Real value for money

Given the economically-stringent times, getting the customers over your threshold is only part of the job. Making the sale has often become more difficult and, while the new design has made that task so much easier, the Redmond brothers have found that there is more appreciation for a bargain or a discount than heretofore. Special offer pricing in the shop now specifically highlights the saving as well as the reduced price. It would seem that people like to be reminded that they are getting real value for money.

Despite the recession, Jimmy and Aidan have already seen the impact of the new premises on their business. The mix of sales has changed. There is a greater proliferation of premium sprits. "Like everyone just now, we’re selling less spirits than we were, but although people are buying less, they’re buying better." For a shop that had such a strong reputation for having a huge range of beers, the Redmond brothers have found it interesting to see that the renovations have had an effect here too.
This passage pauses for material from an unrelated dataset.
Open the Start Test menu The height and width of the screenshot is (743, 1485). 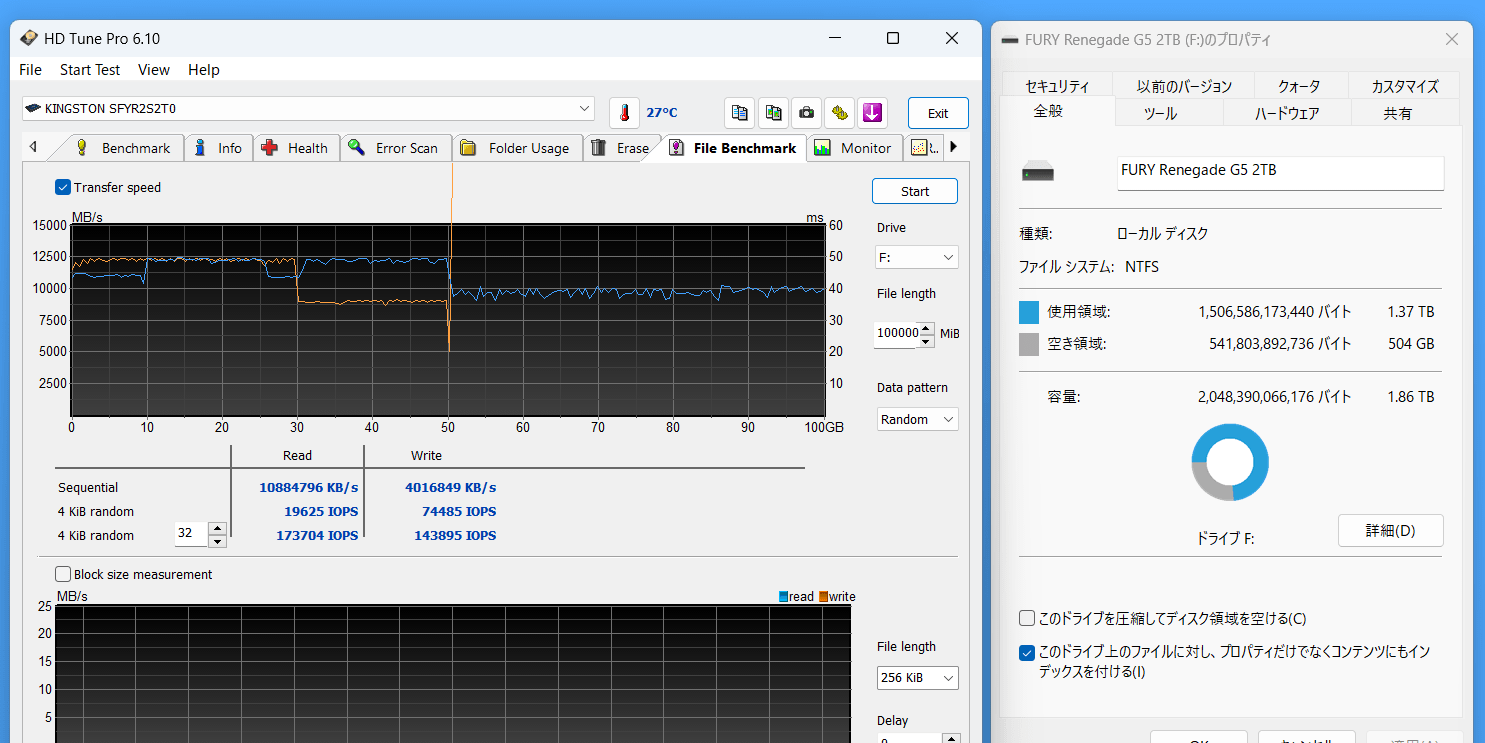pos(90,70)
"There’s now a greater willingness for people to shop the entire fridge." In line with other specialist beer retailers, Redmonds has seen the increasing move towards premium beers, where people are buying a 75 ml beer in the same way as they buy wine and "replacing a bottle of wine with a bottle of beer on a given night". The new-look has also encouraged the wine customer to move to a higher price point. While the volume business is multiple-oriented, Redmonds’ customers are buying a better bottle of wine than previously.

Importance of NOffLA

As a former NOffLA chairman, Jimmy had been involved in the association "for more years than I care to remember" and stayed involved because of the "buzz I get out of it" and because "I felt that I am paying my dues to the trade". He is delighted with the progress he has witnessed within the association over the years and feels that "NOffLA is where it all happens". Since stepping down as chairman, Jimmy has reduced his involvement in the association "to encourage new blood and new ideas".
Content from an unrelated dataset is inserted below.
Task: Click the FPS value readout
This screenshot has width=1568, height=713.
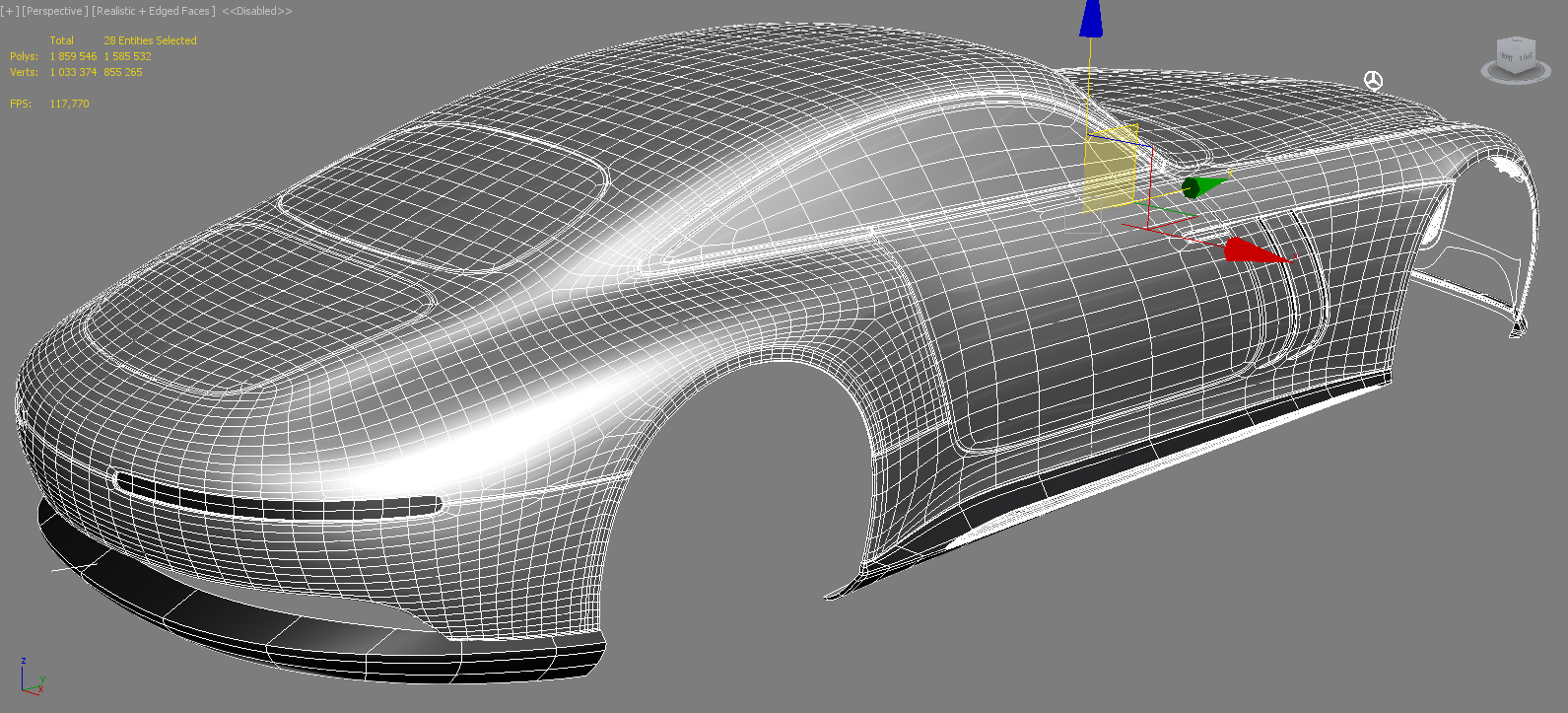Action: click(x=69, y=104)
Jimmy has seen a lot of changes in his 30 years in the trade, but he would see the growth in customer education about wine as being the most radical during that time. He has also been pleased to see the increasing levels of service on offer by the independent trade. Jimmy feels that rather than selling products, NOffLA members are providing a far more complete package. When he says "service is paramount", he explains that members of the independent off-trade should re-define themselves as "service providers" rather than retailers.
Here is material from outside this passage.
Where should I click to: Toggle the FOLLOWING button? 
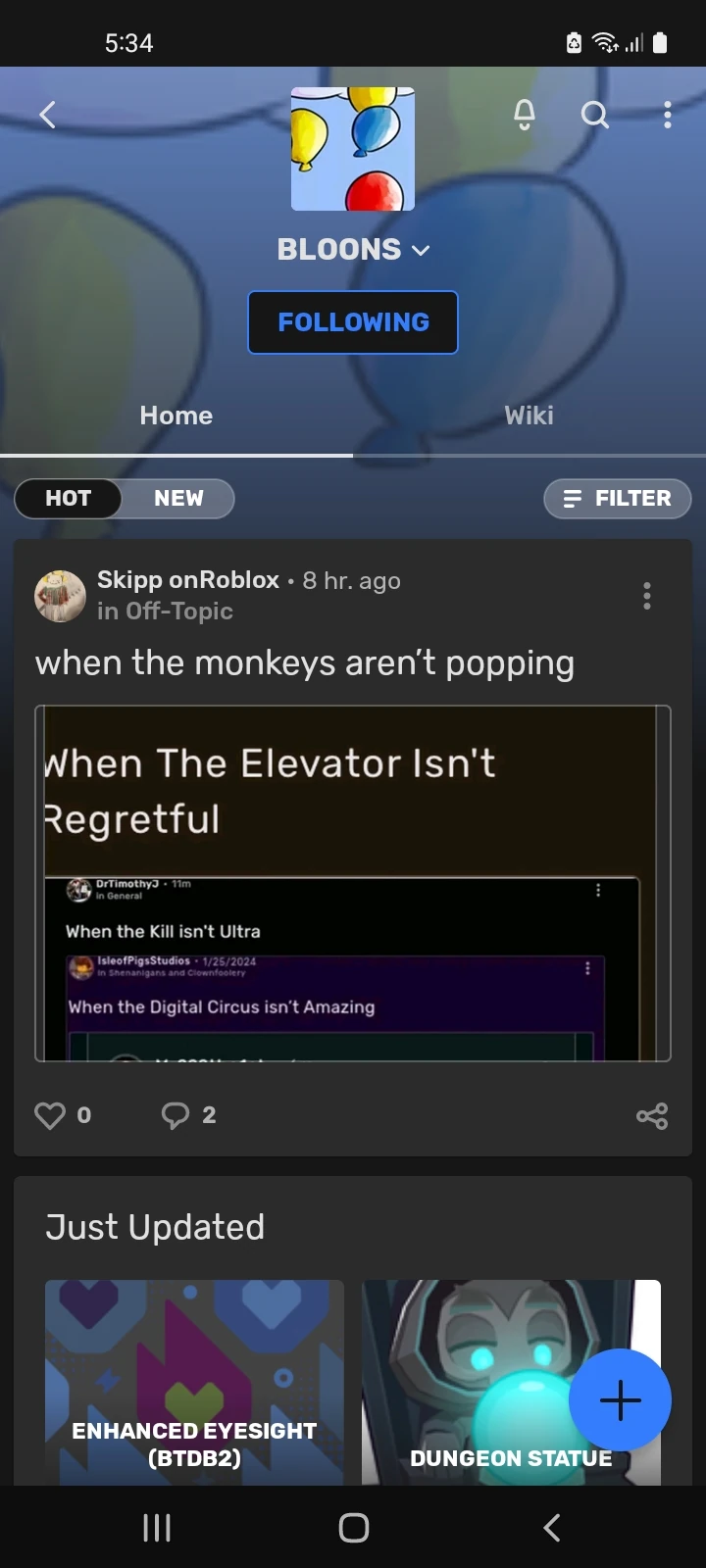pos(353,322)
When asked if given the timing they might not have done the work had they known of the extent of the recession, Jimmy is pragmatic about it: "Well, we did do it and we’re here now". Having said that, he does ponder, given recent facelifts at the Centra, Spar and Superquinn off-licences within 500 yards, "Where might we have been if we didn’t do it?"

Whilst the new premises are magnificent, the core of this business is about the relationship of its proprietors with their customers. Having found a product here that was unavailable elsewhere; new customers become regulars, to whom Jimmy is fond of advising, to save time and effort, "Always start with the best first".